■ Instructions for the task
Repeat the entries below word for word, though any picture in them should be dropped.

■ Records
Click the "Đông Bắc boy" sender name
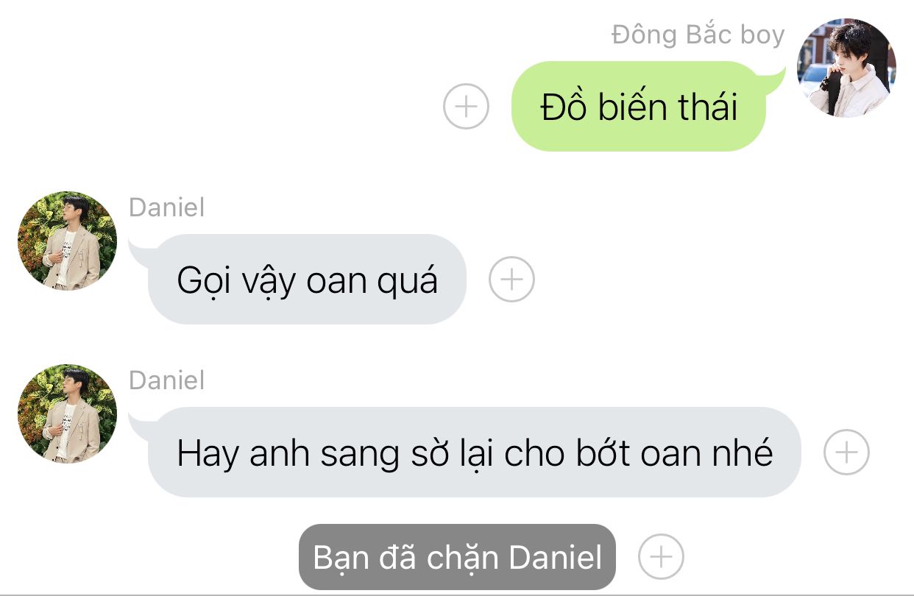914x596 pixels. (x=698, y=35)
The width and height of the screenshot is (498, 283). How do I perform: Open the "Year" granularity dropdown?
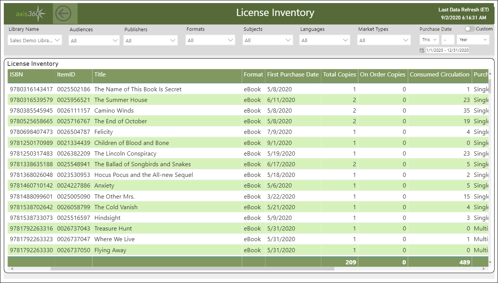[x=473, y=39]
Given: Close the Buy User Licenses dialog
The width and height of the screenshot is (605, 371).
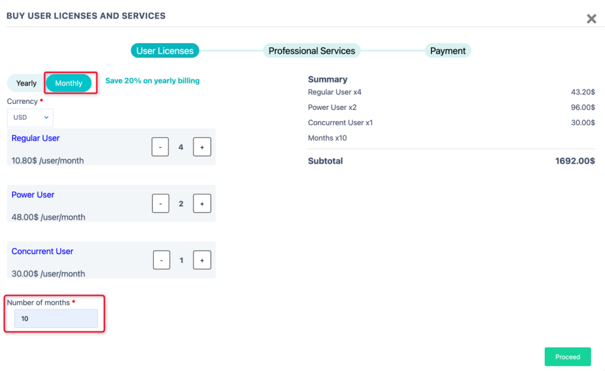Looking at the screenshot, I should tap(591, 19).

■ Output of the task
Click the "Đông Bắc boy" sender name
914x596 pixels. (x=698, y=35)
The width and height of the screenshot is (498, 283). How do I perform: Open the "Year" granularity dropdown?
[x=473, y=39]
Given: Close the Buy User Licenses dialog
The width and height of the screenshot is (605, 371).
Looking at the screenshot, I should tap(591, 19).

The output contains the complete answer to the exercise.